Member of the National Assembly, 2002–present

Guigou failed to be elected Mayor of Avignon and, facing possible defeat against Marie-Josée Roig in her district, was nominated as a candidate for the National Assembly in 2002 in the heavily left-wing département of Seine-Saint-Denis. She was re-elected in 2007.

Guigou campaigned for the Yes side in the referendum on the 2005 Treaty establishing a Constitution for Europe.

From 2010 until 2011, Guigou served as vice-president of the National Assembly. In 2011, she was a supporter of Socialist Party leader Martine Aubry's presidential bid. However, she later helped Aubry’s competitor François Hollande to prepare to re-negotiate European fiscal rules. [9]

Guigou has been serving as chairwoman of the Committee on Foreign Affairs since 2012. She is also a member of the Committee on European Affairs and the Working Group on the Prevention of Conflicts of Interest. In addition to her committee assignments, she serves as vice-chairwoman of the French-Moroccan Parliamentary Friendship Group.

In 2013, Guigou represented France for the funeral of Margaret Thatcher. [10]

Shortly after the referendum on the status of Crimea held on March 16, 2014, Guigou and her counterparts of the Weimar Triangle parliaments – Norbert Röttgen of Germany and Grzegorz Schetyna of Poland – visited Kyiv to express their countries’ firm support of the territorial integrity and the European integration of Ukraine. [3] This was the first time that parliamentarians of the Weimar Triangle had ever made a joint trip to a third country. [3]

Following the 2014 European elections, Guigou confirmed her interest in succeeding Michel Barnier as France’s member of the European Commission, thereby challenging Pierre Moscovici. [3]

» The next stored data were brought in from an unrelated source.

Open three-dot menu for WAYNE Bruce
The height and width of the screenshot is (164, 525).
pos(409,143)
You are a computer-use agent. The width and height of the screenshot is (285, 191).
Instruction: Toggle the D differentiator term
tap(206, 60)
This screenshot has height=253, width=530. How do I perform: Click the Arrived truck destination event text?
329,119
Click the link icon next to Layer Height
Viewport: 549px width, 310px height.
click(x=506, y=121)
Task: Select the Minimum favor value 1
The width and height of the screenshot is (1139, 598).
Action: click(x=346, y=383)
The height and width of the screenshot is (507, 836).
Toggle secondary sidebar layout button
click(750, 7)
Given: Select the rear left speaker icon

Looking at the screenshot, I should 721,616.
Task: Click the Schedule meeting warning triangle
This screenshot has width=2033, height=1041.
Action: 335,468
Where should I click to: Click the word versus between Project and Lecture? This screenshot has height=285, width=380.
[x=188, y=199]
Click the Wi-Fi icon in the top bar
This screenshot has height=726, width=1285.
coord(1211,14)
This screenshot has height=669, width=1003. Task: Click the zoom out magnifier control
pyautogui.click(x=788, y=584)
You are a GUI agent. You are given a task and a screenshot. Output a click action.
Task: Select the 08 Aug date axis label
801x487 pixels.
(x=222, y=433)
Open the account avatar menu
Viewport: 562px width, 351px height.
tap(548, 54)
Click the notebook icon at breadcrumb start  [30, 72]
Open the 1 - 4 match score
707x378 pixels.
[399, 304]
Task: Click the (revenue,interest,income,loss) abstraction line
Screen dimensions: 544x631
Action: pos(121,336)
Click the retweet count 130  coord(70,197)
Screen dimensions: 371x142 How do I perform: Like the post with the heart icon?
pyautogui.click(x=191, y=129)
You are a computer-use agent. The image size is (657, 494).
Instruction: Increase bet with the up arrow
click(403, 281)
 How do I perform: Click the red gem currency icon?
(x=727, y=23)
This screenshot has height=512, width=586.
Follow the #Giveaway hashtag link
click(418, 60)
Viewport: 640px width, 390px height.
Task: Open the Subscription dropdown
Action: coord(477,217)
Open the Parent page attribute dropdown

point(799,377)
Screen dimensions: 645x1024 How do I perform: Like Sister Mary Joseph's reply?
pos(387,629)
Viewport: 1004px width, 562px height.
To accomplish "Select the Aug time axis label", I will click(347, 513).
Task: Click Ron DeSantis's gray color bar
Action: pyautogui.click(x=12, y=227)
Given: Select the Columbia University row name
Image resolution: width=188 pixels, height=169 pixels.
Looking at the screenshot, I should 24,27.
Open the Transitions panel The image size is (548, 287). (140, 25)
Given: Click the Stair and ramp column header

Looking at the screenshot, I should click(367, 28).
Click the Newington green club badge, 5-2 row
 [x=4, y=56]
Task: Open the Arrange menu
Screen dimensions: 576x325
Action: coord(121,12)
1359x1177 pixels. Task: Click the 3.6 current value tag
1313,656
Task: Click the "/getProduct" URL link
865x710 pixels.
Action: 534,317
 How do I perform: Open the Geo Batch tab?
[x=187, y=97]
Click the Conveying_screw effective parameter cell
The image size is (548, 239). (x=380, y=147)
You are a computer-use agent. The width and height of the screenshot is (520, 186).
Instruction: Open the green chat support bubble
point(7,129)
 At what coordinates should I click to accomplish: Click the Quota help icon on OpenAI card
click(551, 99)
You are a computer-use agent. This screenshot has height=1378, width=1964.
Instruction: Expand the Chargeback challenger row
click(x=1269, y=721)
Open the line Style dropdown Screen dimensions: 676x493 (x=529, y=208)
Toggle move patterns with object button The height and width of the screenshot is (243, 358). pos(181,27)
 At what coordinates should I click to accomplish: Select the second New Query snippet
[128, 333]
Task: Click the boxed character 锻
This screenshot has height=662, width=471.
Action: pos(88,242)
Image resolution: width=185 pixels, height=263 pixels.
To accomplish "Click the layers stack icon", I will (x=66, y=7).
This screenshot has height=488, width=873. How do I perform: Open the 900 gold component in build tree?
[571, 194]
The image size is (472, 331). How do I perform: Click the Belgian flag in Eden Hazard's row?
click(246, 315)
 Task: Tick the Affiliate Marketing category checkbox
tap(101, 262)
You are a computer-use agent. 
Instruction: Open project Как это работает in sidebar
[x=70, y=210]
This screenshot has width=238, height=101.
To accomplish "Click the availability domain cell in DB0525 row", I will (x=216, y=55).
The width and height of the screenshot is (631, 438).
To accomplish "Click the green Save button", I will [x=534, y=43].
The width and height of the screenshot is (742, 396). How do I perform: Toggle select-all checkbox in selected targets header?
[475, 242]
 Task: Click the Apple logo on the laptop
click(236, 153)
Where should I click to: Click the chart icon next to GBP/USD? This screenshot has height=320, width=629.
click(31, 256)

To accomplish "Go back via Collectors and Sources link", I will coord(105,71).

Since 2015, Guigou has been serving as a member of the European Commission ’s High-level Group of Personalities on Defence Research chaired by Elżbieta Bieńkowska. [3]


Governmental function

Minister of European Affairs: 1990–1993.

Keeper of the seals, Minister of Justice: 1997–2000.

Minister of Employment and Solidarity: 2000–2002.

Electoral mandates

European Parliament

Member of the European Parliament: 1994–1997 (Became minister in 1997, and elected in parliamentary elections).

French Parliament

Member of the National Assembly of France for Vaucluse: June 1997- July 1997 (Appointed Minister of Justice in July 1997).

Member of the National Assembly of France for Seine-Saint-Denis: Elected in 2002, reelected in 2007 and 2012.

Regional Council

Regional councillor of Provence-Alpes-Côte d'Azur: Elected in 1992, reelected in 1998, resigned in 2001.

Municipal Council

Deputy-mayor of Noisy-le-Sec: 2008-2010.

Other activities

Political positions

In December 2014, Guigou raised international media attention by sponsoring a resolution to ask the French government to recognise Palestine. [4]

In May 2016, Guigou joined 16 French female politicians – including Christine Lagarde and Fleur Pellerin – in calling for an end to “immunity” for sexist male politicians in an open letter published in the Journal de Dimanche newspaper. The letter came after Denis Baupin, deputy speaker of the National Assembly, resigned over sexual harassment claims. [4]

Personal life

Guigou is the spouse of Jean-Louis Guigou, a professor of economics, former technical adviser to Michel Rocard and civil servant. They have one child.